BEGIN

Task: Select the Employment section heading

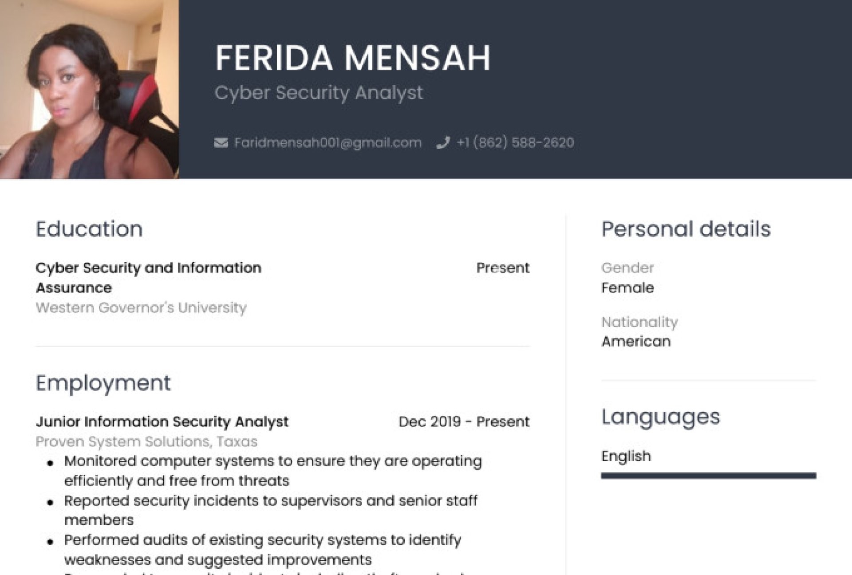Action: point(103,383)
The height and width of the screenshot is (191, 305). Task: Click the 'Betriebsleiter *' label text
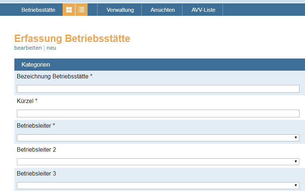pos(36,125)
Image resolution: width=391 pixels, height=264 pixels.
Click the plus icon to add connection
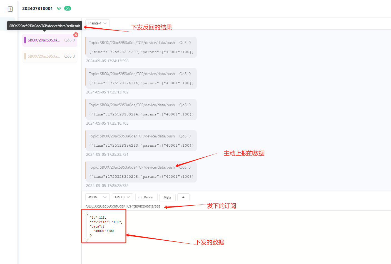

END

Only the lines from the one containing "The height and" through the last line of the data above, both included, belong in the reply, each restated exactly and without pictures.

#### ANSWER BELOW
The height and width of the screenshot is (191, 305). Task: Click the 'Betriebsleiter *' label text
pos(36,125)
Image resolution: width=391 pixels, height=264 pixels.
Click the plus icon to add connection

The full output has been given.